Listing for locating words and elements
◆ ◆ ◆ ◆

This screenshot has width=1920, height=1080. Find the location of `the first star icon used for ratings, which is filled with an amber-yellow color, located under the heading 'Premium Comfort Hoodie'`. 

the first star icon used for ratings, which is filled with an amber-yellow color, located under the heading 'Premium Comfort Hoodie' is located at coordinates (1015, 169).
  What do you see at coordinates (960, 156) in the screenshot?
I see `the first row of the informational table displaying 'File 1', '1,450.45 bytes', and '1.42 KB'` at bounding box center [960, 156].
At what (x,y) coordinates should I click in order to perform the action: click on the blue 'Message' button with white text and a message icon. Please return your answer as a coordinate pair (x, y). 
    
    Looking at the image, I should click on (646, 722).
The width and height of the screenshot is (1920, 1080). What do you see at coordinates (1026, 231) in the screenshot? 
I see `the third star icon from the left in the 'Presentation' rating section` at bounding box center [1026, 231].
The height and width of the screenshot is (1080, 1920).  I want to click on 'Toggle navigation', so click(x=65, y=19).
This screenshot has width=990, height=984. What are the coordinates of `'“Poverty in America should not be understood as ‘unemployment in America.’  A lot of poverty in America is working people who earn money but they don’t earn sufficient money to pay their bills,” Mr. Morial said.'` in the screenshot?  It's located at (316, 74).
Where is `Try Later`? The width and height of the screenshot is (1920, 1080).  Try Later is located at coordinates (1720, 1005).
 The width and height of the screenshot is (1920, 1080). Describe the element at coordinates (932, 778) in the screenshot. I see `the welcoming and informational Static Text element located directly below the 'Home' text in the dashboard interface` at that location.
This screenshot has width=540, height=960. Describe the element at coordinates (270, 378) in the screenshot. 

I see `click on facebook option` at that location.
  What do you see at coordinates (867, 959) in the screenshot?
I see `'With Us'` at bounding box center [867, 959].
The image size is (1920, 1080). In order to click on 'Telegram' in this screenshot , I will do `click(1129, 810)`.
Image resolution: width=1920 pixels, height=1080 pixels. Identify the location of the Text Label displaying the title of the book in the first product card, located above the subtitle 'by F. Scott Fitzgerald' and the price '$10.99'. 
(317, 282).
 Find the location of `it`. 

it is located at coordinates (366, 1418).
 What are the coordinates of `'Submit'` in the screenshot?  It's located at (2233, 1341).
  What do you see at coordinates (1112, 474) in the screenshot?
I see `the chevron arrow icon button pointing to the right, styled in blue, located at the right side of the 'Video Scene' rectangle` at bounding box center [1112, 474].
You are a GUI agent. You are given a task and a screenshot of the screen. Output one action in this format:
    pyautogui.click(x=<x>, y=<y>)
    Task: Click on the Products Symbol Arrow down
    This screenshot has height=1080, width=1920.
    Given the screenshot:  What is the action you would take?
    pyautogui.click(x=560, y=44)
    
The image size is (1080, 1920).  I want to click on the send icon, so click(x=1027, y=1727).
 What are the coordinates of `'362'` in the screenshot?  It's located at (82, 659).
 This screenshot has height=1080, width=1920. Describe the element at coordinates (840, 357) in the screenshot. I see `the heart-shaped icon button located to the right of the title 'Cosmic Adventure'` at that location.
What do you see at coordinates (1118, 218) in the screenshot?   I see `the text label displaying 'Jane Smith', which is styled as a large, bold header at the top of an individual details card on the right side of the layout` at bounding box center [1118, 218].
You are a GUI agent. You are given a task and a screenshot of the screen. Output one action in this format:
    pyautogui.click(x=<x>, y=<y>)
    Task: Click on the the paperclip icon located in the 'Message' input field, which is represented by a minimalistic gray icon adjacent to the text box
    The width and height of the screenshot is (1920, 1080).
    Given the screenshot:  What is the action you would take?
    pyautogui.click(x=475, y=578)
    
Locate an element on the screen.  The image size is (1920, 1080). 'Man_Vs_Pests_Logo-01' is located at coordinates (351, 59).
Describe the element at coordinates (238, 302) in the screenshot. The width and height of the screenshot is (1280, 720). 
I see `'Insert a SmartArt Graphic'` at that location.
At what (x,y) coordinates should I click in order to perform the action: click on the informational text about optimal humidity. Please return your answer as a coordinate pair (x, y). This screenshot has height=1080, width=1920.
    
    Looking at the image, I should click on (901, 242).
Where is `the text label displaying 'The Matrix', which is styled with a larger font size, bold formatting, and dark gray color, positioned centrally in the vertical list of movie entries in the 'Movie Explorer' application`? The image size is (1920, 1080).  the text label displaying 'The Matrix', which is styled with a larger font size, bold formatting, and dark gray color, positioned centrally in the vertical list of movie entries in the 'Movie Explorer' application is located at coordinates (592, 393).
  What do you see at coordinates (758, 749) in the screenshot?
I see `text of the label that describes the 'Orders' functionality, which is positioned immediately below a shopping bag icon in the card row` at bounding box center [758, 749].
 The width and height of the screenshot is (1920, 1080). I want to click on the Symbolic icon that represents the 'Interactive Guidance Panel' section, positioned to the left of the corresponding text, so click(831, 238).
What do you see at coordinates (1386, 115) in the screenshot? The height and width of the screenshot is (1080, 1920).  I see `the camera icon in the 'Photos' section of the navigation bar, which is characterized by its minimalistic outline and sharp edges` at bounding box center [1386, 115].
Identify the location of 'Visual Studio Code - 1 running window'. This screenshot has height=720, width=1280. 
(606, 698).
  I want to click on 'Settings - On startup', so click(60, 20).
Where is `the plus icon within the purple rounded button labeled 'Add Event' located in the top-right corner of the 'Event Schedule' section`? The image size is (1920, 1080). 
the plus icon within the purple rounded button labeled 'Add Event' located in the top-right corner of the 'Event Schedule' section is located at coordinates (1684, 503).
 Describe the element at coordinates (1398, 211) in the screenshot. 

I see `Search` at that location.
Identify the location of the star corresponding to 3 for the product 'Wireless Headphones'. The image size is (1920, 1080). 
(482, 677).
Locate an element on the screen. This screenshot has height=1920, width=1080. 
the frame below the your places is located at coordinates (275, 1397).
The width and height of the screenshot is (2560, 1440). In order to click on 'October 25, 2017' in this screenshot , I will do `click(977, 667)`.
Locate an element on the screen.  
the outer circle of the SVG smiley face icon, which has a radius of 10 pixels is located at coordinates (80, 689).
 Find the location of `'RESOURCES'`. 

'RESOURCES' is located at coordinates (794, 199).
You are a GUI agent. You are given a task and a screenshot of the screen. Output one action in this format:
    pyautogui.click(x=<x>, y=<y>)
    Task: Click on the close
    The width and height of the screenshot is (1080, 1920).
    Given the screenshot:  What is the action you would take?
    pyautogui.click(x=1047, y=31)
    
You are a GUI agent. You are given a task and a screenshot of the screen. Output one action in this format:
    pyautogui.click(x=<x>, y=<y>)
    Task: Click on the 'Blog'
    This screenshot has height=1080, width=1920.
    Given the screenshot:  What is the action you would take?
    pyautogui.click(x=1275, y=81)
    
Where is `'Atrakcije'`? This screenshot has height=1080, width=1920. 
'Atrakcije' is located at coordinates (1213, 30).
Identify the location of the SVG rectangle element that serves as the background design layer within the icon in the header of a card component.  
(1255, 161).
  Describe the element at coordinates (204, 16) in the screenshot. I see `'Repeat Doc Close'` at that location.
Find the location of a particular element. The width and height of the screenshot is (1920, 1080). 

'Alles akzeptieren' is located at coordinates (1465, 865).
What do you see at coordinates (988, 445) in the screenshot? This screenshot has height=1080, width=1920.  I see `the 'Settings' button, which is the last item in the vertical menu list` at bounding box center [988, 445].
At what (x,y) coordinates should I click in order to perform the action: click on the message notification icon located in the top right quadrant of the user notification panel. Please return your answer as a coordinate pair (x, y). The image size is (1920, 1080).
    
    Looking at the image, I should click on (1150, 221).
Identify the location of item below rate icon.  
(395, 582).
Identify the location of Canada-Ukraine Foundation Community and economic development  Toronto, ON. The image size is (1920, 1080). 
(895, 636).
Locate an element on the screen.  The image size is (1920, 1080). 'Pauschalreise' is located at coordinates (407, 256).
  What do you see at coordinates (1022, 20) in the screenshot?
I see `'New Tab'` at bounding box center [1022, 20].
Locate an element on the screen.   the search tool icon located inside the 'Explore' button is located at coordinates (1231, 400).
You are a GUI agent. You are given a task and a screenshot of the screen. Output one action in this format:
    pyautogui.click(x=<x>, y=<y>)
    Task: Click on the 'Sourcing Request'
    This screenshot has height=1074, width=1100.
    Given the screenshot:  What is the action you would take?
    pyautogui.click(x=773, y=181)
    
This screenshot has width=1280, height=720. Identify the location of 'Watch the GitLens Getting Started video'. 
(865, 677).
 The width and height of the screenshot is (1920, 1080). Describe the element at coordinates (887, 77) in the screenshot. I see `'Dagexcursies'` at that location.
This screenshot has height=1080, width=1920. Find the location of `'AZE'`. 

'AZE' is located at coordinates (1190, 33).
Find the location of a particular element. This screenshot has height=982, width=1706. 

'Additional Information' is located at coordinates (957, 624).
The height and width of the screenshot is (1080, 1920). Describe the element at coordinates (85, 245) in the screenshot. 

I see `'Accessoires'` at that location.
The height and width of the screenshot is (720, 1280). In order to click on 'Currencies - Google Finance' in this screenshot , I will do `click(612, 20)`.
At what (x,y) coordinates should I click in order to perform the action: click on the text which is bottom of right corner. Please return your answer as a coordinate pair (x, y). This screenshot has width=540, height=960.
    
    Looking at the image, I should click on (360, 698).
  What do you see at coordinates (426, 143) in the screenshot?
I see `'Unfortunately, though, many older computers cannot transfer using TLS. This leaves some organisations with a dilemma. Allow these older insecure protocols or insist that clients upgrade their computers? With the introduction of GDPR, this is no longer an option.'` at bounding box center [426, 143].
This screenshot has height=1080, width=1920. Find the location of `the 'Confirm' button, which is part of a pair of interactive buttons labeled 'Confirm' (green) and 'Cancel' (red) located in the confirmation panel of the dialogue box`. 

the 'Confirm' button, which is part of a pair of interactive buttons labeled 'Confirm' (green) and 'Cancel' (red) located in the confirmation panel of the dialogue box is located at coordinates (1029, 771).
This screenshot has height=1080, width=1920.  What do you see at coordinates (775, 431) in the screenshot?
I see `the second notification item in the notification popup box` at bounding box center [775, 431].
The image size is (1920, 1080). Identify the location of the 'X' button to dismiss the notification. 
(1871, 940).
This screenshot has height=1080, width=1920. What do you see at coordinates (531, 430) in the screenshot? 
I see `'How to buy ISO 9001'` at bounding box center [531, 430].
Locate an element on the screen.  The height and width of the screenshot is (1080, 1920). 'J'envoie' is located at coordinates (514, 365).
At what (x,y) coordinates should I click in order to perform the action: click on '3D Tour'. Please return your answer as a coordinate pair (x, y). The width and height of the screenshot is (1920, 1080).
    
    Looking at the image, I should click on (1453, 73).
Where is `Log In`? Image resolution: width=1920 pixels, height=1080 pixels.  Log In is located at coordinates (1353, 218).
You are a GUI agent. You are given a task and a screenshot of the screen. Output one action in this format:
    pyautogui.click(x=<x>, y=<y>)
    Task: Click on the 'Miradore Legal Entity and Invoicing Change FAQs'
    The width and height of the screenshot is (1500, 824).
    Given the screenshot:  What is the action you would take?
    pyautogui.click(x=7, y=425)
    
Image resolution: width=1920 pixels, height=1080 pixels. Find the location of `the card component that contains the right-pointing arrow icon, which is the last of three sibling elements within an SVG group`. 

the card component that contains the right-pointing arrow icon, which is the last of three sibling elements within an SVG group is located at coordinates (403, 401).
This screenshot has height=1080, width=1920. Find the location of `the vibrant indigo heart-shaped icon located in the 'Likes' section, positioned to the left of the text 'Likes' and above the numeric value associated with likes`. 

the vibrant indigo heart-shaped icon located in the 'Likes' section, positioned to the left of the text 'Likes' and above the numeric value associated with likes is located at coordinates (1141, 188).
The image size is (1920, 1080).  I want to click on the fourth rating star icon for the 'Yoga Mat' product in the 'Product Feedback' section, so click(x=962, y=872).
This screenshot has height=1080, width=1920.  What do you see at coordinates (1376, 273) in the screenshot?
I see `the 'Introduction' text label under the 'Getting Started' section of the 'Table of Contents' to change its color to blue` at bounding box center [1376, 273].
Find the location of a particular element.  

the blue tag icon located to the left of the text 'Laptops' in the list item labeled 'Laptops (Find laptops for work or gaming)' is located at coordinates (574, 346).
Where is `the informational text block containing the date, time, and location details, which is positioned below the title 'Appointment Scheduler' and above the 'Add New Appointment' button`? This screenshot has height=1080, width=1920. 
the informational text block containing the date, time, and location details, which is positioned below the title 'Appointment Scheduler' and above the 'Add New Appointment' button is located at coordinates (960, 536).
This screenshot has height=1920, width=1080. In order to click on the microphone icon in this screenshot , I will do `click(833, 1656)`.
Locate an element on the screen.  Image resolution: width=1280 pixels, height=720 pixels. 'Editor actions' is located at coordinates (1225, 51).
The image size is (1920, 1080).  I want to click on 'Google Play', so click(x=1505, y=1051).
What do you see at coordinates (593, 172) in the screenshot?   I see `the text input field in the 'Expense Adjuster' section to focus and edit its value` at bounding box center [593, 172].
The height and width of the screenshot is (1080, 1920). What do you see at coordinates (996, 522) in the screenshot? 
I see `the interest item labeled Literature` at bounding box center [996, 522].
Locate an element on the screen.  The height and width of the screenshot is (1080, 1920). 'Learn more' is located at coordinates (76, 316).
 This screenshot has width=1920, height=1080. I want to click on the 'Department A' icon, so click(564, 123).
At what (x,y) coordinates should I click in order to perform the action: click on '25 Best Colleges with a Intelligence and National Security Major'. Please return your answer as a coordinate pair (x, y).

◆ ◆ ◆ ◆

== THE TASK ==
Rewrite everything in the listing from the line containing "on the blue" down to the line containing "Looking at the image, I should click on (646, 722).", replacing "white text" with "black text" and leaving everything else unchanged.

== SOLUTION TO THE EXERCISE ==
At what (x,y) coordinates should I click in order to perform the action: click on the blue 'Message' button with black text and a message icon. Please return your answer as a coordinate pair (x, y). 
    
    Looking at the image, I should click on (646, 722).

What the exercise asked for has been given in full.